What this exercise asks:
A - From the Jane Eyre liveblog, quote everything from "Toby Stephens, Ruth" down to "already going Victorian.".
B - According to the Jane Eyre liveblog, which actress plays young Jane?

Document:
** Begin **

Liveblogging Part One of Jane Eyre, Masterpiece Theater

Toby Stephens, Ruth Wilson, served up in a fest of towers, moors, and mysteries like the Brontes do it best.

9:10 So I've been utterly taken in by the big-eyed precociousness of the actress playing young Jane... turns out she's Georgie Henley, who played none other than Lucy Pevensie in the Chronicles of Narnia. She's much less wide-eyed and Christ-like here, leaving that to the consumptive Helen Burns, and gets the somewhat blasphemous character of young Jane right, impressive for someone so young. She's utterly adorable. Yes, I said "utterly" twice in one paragraph. Ten minutes in and I'm already going Victorian.

9:30 As for the older Jane, Ruth Wilson, she has intense eyebrows and a very sensuous mouth--I'm undecided as to whether she's too strangely seductive to be our plain Jane yet.

** End **

[Saved entries]
** Begin **

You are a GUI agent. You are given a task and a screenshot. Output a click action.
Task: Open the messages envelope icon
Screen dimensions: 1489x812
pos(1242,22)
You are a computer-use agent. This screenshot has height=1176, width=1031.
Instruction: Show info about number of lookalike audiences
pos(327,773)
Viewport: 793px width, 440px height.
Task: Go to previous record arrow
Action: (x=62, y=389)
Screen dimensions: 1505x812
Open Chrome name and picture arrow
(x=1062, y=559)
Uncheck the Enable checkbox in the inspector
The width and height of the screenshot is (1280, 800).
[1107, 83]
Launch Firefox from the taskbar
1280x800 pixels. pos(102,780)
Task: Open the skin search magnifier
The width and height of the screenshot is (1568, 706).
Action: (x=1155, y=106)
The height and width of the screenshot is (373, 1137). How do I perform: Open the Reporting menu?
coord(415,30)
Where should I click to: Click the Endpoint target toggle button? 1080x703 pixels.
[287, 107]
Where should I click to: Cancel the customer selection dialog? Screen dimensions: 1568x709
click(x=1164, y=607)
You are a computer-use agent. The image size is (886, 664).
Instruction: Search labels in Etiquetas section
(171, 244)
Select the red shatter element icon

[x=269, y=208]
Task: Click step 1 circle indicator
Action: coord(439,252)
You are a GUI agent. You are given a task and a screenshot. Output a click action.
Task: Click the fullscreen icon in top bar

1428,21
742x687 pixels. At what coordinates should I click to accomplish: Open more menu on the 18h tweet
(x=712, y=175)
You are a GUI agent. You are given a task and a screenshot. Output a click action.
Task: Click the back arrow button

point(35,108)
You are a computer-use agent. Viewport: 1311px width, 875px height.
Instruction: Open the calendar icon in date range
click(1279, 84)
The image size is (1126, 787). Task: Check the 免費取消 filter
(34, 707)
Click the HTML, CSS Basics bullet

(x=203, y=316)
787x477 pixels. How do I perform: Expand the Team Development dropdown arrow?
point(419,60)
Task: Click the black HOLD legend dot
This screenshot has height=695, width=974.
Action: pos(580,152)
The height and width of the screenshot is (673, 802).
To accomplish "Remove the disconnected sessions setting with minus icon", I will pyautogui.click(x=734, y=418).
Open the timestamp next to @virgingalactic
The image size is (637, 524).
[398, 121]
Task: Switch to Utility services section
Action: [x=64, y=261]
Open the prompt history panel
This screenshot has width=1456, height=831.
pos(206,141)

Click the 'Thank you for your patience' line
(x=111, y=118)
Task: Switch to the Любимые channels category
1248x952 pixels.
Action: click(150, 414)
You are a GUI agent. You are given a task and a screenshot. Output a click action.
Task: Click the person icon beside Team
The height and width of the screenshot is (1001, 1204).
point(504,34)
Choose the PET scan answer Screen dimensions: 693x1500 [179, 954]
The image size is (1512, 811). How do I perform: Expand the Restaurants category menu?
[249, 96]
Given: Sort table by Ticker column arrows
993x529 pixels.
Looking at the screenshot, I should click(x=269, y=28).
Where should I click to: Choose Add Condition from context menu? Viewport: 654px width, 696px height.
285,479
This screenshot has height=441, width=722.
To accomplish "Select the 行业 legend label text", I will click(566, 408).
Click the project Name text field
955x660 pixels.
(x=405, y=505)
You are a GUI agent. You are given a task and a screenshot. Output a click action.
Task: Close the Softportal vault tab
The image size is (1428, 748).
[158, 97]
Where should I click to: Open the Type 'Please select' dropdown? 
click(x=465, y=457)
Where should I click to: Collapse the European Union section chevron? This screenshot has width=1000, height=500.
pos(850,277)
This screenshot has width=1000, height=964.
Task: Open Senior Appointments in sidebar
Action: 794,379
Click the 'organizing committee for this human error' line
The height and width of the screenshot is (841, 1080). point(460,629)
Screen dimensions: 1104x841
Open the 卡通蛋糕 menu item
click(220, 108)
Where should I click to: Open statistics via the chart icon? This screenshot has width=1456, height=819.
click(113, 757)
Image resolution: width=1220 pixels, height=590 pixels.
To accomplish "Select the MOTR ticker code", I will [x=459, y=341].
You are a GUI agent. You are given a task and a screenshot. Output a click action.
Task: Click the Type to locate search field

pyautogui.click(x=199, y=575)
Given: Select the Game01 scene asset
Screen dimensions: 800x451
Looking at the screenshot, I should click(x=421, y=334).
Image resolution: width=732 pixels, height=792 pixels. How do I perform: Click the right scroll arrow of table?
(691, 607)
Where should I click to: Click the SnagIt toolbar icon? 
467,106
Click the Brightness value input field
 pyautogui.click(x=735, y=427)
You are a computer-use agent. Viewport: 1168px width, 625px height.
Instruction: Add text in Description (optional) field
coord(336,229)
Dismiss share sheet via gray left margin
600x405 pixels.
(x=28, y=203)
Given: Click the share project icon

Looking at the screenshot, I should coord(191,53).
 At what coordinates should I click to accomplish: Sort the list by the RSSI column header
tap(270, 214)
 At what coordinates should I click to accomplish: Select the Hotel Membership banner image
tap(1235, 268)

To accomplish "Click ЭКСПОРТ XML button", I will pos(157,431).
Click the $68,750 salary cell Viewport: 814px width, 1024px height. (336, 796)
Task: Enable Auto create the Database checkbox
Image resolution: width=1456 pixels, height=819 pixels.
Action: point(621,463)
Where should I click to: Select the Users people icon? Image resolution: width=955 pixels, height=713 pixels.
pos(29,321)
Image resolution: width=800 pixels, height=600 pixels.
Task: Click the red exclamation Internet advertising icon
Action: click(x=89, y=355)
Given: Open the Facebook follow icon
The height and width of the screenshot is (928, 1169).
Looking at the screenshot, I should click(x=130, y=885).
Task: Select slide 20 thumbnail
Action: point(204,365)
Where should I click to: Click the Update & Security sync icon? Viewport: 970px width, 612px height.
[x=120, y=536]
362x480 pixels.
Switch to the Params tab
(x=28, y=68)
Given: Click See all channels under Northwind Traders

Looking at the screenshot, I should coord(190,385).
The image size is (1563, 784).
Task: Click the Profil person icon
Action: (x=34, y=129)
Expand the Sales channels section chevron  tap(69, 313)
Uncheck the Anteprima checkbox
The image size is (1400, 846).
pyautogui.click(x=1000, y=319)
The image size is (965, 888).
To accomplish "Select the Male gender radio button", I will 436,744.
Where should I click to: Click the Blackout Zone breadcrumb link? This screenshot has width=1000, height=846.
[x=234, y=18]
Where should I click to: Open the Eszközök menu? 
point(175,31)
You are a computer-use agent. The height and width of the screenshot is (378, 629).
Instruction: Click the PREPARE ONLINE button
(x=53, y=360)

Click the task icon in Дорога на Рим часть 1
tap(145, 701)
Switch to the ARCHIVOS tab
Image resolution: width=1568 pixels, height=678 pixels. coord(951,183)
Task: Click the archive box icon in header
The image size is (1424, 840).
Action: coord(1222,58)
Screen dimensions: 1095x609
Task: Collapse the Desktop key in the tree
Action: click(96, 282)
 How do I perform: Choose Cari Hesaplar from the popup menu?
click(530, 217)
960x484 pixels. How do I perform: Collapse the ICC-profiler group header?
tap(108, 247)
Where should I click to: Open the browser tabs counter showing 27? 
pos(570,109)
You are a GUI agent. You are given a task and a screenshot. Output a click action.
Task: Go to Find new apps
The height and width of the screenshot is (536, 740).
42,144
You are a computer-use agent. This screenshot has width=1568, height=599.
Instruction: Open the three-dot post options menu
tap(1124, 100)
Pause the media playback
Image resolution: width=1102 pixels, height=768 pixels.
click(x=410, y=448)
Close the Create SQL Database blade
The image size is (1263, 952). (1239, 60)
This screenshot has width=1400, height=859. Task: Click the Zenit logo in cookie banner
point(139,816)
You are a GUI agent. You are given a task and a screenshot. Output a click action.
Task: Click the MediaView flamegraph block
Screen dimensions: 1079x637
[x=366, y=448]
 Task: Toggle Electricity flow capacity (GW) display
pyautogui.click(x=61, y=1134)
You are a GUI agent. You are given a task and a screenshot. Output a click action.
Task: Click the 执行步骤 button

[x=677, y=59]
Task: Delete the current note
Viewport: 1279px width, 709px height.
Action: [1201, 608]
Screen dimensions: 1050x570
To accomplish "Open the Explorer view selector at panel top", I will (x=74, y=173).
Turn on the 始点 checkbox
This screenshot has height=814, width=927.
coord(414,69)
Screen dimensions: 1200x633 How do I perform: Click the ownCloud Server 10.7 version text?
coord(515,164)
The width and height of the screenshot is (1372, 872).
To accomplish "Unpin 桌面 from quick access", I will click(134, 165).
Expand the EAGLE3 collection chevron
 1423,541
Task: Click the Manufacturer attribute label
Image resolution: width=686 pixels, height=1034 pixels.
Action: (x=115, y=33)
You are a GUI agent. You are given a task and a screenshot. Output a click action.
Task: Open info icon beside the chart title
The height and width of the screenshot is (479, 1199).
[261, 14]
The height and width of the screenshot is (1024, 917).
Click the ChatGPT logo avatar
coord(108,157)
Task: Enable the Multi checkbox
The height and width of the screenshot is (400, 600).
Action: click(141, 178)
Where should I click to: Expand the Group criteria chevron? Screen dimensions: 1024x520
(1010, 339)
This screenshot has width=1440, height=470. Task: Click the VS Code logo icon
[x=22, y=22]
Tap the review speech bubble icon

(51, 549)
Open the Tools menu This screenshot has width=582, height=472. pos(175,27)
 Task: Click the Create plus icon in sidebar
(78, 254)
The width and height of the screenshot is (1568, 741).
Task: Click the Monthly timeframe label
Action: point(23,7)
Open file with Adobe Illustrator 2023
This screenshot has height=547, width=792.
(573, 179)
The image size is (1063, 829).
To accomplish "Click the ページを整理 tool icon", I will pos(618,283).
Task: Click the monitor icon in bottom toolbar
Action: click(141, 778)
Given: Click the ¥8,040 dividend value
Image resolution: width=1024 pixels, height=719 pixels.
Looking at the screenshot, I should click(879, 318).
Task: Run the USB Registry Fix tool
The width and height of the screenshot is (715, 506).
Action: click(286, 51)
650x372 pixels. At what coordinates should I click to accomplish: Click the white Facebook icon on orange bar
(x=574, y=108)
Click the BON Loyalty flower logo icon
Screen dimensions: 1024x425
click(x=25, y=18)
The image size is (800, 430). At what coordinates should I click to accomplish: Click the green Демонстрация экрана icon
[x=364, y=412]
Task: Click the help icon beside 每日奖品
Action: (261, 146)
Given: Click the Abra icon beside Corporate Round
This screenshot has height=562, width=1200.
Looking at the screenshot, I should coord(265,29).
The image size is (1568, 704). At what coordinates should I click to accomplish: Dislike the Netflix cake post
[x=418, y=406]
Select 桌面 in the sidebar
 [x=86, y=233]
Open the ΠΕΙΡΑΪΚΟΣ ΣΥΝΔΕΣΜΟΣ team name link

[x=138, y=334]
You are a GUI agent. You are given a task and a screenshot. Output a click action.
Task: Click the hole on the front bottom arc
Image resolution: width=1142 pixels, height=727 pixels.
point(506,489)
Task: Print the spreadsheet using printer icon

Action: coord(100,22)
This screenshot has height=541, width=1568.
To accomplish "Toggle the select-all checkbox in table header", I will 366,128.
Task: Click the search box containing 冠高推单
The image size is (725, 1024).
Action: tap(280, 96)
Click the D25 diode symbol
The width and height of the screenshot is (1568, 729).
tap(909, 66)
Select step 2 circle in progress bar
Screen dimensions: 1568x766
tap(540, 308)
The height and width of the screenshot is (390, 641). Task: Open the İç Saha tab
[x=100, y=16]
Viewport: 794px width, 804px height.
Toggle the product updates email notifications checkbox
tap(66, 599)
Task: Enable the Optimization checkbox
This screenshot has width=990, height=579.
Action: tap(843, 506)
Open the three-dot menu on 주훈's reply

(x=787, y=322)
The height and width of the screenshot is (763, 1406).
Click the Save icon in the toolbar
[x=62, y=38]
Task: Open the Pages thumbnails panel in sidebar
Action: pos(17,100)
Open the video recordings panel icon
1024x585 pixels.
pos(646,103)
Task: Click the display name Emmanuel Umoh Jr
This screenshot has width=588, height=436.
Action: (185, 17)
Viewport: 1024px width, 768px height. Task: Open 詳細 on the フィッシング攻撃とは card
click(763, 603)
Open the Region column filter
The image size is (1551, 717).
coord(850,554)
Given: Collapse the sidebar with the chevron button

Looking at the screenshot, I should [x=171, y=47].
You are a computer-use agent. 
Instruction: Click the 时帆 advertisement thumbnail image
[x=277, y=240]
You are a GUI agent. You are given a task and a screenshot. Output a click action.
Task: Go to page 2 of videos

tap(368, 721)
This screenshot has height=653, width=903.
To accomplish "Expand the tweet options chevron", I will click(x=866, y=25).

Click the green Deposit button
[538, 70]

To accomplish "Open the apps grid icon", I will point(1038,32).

** End **

Responses by task:
A -
Toby Stephens, Ruth Wilson, served up in a fest of towers, moors, and mysteries like the Brontes do it best.

9:10 So I've been utterly taken in by the big-eyed precociousness of the actress playing young Jane... turns out she's Georgie Henley, who played none other than Lucy Pevensie in the Chronicles of Narnia. She's much less wide-eyed and Christ-like here, leaving that to the consumptive Helen Burns, and gets the somewhat blasphemous character of young Jane right, impressive for someone so young. She's utterly adorable. Yes, I said "utterly" twice in one paragraph. Ten minutes in and I'm already going Victorian.

B - Georgie Henley